RECORDED INFORMATION:
## begin

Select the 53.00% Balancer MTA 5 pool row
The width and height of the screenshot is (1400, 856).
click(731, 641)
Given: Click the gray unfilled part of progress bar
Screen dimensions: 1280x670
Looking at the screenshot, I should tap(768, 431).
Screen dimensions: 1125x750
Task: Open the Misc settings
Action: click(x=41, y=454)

## end
## begin

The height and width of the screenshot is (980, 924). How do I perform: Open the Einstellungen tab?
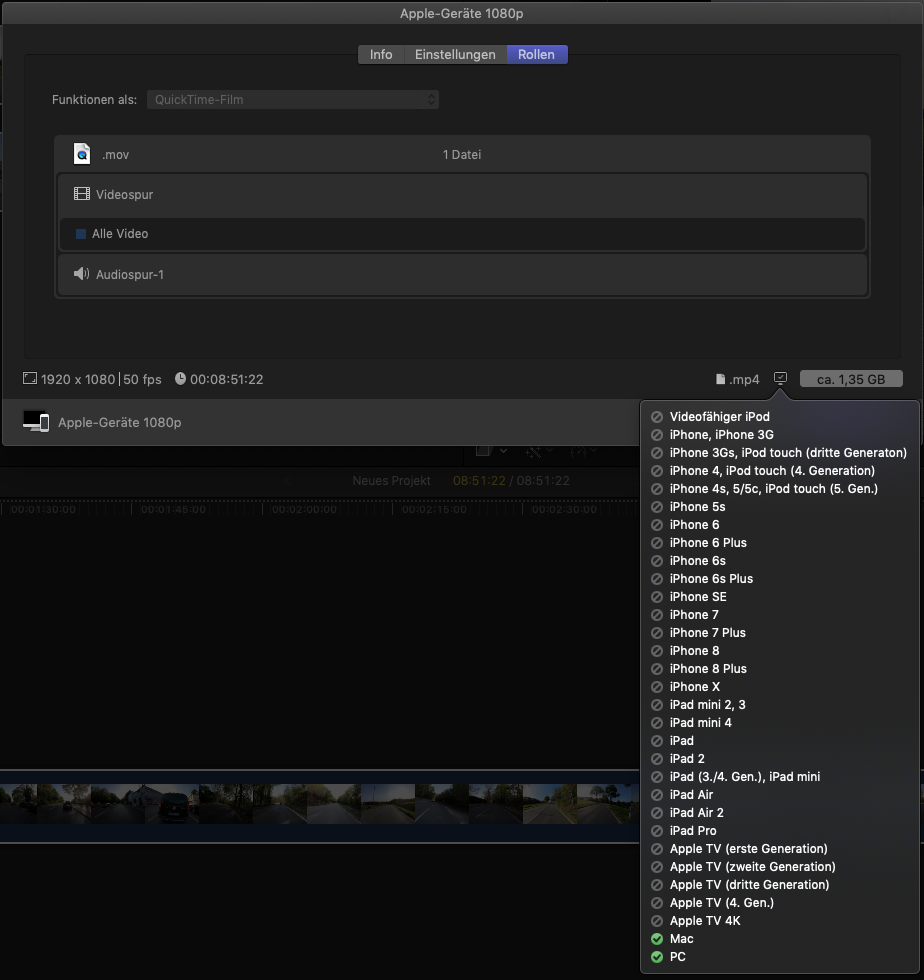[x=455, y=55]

## end
## begin

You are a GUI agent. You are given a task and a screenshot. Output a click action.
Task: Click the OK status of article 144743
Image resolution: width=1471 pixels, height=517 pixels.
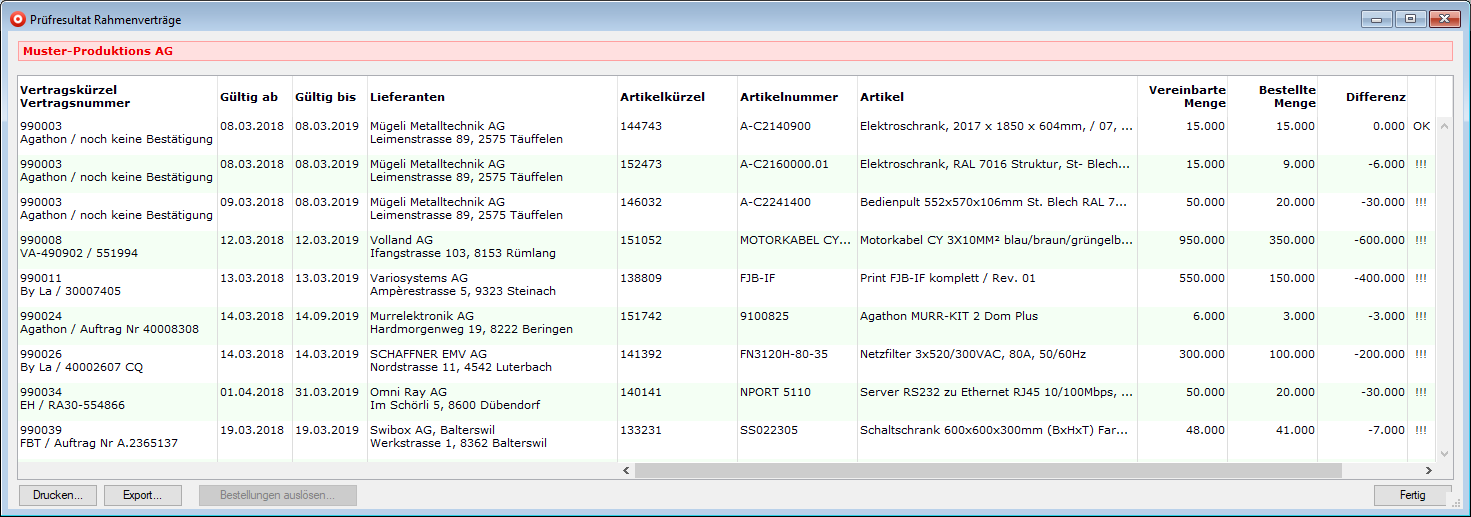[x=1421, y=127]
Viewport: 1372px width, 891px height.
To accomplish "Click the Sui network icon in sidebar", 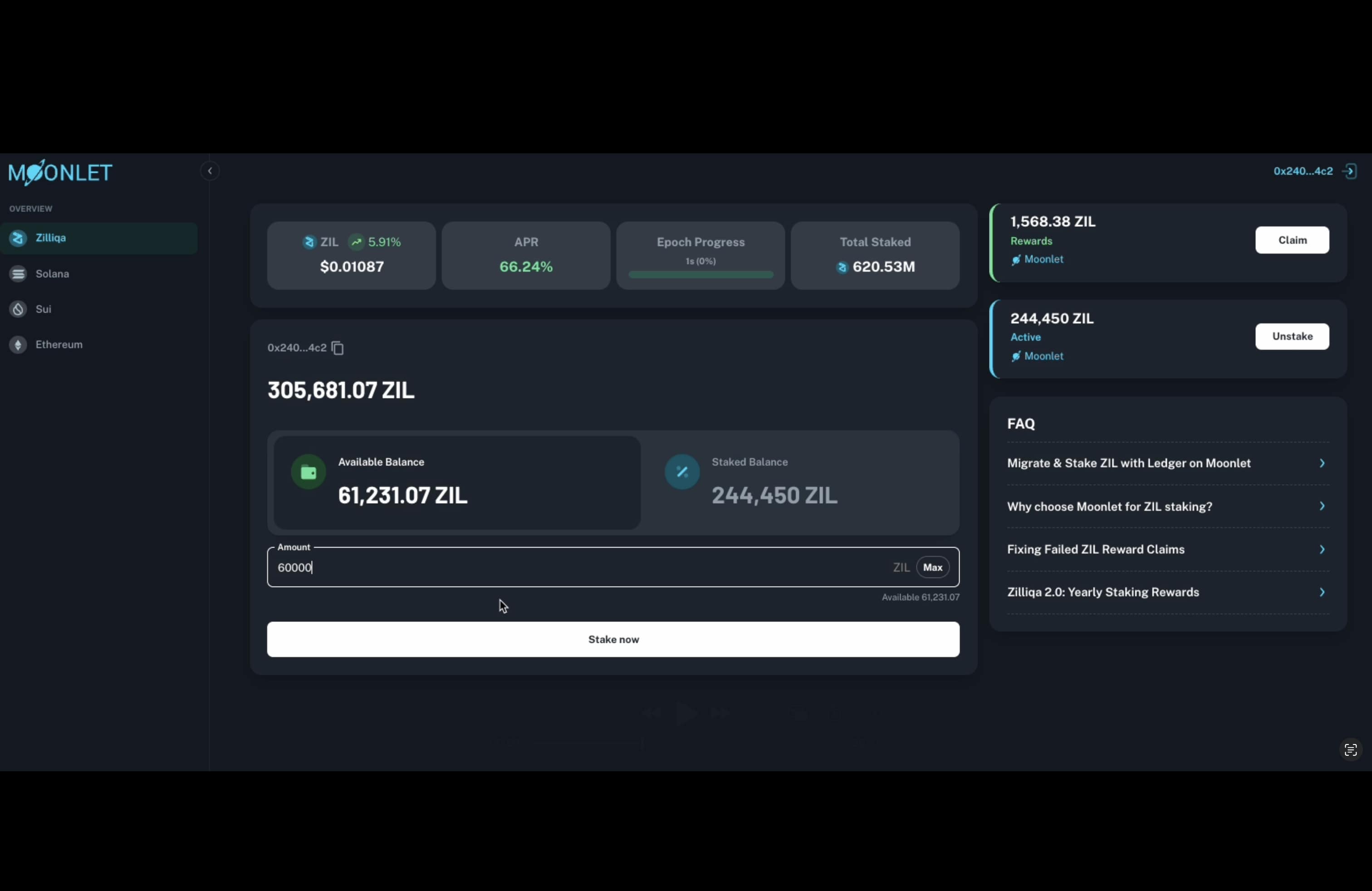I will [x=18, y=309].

## end

WHAT TO PRODUCE: Reproduce only the part of the material that opens with the line containing "Given: Click the" and closes with the line containing "Action: click(x=41, y=454)", swapping "progress bar" for "loading bar" and keeping everything else the same.

TASK ANSWER:
Given: Click the gray unfilled part of loading bar
Screen dimensions: 1280x670
Looking at the screenshot, I should tap(768, 431).
Screen dimensions: 1125x750
Task: Open the Misc settings
Action: click(x=41, y=454)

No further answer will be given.